A Força Marítima de Autodefesa do Japão (JMSDF) voltou a activar meios de vigilância para acompanhar a presença de navios da Armada da Rússia nas águas próximas da estratégica ilha Yonaguni, o ponto mais ocidental do território japonês e uma das posições determinantes para controlar o acesso ao Mar da China Oriental. Em paralelo, também foram identificadas unidades navais da Armada do Exército de Libertação Popular da China (PLAN) nas imediações de outros arquipélagos, sublinhando a elevada actividade militar em torno das ilhas japonesas.
Navios russos detectados perto da ilha Yonaguni
De acordo com o que foi divulgado pelo Estado-Maior Conjunto do Japão, a 21 de abril foi identificado um agrupamento da Armada da Rússia composto pela fragata RFS Gromkiy (335), da classe Steregushchiy, Projeto 20380, pelo submarino дизel-eléctrico (diesel-eléctrico) da classe Kilo modificada Petropavlovsk-Kamchatsky (B-274), Projeto 636.3, e por um navio logístico da classe Boris Chilikin.

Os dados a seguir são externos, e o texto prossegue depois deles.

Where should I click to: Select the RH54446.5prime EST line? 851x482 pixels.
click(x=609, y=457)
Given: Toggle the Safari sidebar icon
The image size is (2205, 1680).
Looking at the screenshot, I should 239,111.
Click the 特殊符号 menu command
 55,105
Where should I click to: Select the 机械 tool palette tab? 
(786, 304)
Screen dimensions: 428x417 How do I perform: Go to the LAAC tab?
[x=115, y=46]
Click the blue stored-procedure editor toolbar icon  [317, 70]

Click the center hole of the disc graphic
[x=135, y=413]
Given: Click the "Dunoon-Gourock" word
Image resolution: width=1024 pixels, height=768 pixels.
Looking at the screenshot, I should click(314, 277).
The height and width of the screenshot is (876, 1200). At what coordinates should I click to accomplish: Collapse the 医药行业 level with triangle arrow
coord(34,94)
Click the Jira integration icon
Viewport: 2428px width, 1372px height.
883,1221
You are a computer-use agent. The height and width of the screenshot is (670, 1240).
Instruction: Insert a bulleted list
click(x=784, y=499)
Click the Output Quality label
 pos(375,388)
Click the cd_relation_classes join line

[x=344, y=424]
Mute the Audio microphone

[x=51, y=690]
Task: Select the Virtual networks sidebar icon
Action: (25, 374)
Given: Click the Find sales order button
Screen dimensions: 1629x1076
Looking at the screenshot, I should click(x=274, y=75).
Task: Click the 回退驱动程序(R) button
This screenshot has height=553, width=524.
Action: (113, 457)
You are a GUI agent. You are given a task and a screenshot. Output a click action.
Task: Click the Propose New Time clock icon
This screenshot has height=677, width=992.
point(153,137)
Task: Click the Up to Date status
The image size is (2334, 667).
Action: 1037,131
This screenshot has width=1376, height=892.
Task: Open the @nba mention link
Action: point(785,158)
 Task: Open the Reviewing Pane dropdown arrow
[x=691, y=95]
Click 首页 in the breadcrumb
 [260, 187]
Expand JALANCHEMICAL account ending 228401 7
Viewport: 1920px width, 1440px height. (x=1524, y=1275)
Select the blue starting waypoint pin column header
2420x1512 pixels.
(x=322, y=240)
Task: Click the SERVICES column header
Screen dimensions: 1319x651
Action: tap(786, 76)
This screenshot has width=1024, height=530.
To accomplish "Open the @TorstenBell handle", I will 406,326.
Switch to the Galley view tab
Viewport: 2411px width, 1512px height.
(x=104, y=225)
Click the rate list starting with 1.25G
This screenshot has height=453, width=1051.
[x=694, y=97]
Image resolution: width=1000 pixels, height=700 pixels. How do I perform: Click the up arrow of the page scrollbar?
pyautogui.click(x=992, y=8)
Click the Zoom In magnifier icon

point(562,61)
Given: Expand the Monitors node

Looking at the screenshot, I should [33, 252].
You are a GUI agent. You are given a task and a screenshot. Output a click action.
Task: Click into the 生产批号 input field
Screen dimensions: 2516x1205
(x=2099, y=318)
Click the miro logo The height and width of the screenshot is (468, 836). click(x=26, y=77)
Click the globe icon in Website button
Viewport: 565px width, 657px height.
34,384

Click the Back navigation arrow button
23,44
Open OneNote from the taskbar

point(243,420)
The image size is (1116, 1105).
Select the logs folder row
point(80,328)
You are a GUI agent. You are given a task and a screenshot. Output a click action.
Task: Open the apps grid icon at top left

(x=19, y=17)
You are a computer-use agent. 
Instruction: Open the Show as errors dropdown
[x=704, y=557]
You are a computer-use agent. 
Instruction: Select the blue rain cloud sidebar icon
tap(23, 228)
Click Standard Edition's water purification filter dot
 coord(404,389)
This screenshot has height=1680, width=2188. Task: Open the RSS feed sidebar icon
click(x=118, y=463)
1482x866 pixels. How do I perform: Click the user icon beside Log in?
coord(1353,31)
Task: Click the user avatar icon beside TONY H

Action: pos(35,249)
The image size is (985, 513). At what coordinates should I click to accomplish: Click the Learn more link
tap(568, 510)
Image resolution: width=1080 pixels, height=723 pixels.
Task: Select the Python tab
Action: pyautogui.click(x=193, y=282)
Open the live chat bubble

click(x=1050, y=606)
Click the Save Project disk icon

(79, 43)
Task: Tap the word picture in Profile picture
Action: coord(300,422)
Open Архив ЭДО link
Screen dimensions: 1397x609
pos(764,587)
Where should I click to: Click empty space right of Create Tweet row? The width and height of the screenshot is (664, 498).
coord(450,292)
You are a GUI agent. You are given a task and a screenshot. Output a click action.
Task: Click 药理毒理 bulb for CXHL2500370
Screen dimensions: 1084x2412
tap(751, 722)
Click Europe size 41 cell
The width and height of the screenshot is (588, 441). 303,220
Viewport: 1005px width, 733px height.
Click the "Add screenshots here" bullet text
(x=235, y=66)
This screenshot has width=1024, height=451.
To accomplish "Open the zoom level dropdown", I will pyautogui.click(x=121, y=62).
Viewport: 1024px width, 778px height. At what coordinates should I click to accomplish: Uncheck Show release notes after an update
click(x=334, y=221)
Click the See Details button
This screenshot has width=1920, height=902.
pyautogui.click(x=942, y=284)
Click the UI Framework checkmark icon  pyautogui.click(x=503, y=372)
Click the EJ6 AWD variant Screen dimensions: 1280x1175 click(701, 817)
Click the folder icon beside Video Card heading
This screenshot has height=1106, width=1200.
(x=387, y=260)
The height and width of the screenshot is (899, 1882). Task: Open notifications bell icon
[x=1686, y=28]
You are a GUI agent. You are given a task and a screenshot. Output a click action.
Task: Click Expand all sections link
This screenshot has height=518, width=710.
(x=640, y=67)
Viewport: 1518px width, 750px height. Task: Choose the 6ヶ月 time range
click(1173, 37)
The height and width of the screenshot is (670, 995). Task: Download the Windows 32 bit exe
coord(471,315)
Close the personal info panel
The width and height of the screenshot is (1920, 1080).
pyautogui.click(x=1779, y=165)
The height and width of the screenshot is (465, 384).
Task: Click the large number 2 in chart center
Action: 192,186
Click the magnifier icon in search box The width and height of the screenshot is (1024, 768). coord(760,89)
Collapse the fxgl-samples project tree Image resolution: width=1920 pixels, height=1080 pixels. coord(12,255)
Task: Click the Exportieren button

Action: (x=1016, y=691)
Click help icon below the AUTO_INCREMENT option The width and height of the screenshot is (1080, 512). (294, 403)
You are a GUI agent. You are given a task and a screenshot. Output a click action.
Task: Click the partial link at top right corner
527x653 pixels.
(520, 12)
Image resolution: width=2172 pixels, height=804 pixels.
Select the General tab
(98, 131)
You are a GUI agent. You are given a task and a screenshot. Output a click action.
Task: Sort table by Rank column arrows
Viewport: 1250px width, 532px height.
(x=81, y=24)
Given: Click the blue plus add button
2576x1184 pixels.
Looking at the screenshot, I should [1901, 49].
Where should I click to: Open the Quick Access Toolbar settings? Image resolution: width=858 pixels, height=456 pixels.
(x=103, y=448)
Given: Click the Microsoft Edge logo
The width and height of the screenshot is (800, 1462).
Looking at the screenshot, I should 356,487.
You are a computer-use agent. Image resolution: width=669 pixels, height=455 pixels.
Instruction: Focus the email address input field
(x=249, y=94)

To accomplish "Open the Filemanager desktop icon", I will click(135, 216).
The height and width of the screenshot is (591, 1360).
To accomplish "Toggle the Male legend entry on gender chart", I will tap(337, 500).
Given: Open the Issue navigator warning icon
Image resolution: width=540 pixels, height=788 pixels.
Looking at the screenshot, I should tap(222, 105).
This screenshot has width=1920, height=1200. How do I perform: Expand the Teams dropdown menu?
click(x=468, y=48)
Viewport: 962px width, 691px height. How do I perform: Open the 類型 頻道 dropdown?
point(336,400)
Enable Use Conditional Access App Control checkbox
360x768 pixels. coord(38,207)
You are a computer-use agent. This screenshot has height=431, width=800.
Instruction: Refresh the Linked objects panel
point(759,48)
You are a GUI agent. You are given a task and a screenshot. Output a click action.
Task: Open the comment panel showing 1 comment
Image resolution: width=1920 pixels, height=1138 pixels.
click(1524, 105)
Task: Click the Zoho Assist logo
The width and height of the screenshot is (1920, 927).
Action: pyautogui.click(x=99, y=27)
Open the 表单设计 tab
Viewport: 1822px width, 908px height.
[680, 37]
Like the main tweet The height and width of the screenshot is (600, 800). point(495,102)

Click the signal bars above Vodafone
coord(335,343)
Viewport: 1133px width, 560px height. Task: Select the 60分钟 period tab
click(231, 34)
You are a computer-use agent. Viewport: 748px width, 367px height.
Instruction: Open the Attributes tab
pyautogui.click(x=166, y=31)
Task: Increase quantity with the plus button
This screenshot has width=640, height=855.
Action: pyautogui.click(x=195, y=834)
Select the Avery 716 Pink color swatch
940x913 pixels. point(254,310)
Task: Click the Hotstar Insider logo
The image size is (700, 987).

O grupo navegava a cerca de 50 quilómetros a sul de Yonaguni, na prefeitura de Okinawa. Depois, estas unidades seguiram para nordeste, atravessando o estreito entre Yonaguni e Iriomote, com rumo ao Mar da China Oriental.
No dia seguinte, hoje 22 de abril, o Japão confirmou a presença de um segundo grupo russo, constituído pelas fragatas RFS Sovershennyy (333) e RFS Rezkiy (343) e por um navio logístico da classe Dubna, que percorreu uma rota semelhante através do mesmo corredor marítimo. Em ambos os episódios, a JMSDF executou tarefas de vigilância, monitorização e recolha de informações, recorrendo ao navio JS Mashuu (AOE-425), da 1.ª Flotilha de Escolta, encarregado de acompanhar os movimentos das unidades russas.
Quanto a estas últimas três unidades, trata-se de navios que iniciaram o seu destacamento a 12 de fevereiro a partir de Vladivostok, realizando depois escalas em vários países do Sul e do Sudeste Asiático. Na semana passada, após concluírem um exercício no Mar da China Meridional, chegaram à cidade de Zhanjiang, na província de Guangdong - sede do Quartel-General da Armada do Comando do Teatro Sul -, onde realizaram actividades de intercâmbio e reuniões com oficiais da Marinha chinesa. Esta passagem recente assinala, assim, o regresso desse destacamento de longa duração ao seu ponto de origem.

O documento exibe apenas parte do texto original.